───── Supplied data ─────

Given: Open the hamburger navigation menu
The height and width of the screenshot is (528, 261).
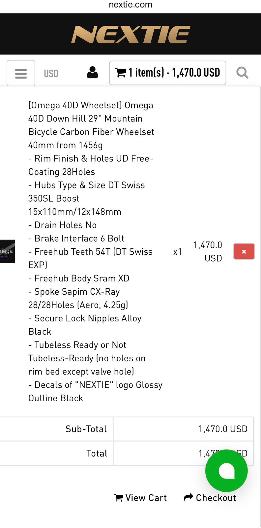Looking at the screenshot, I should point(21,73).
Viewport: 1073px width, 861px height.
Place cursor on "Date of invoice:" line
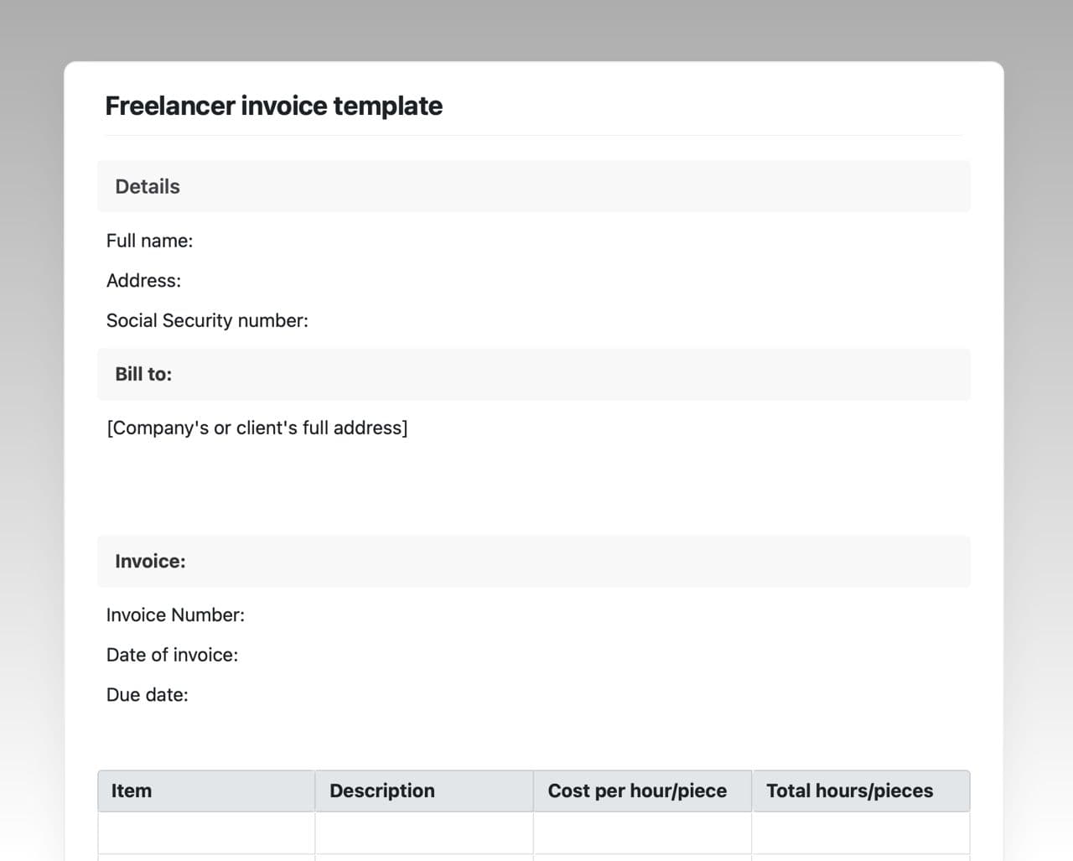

─────

> Aim of the task: With the pictures left out, copy exactly the lines from the line holding "Viewport: 1073px width, 861px height." through the final line of the records, including both.

> Your solution:
Viewport: 1073px width, 861px height.
Place cursor on "Date of invoice:" line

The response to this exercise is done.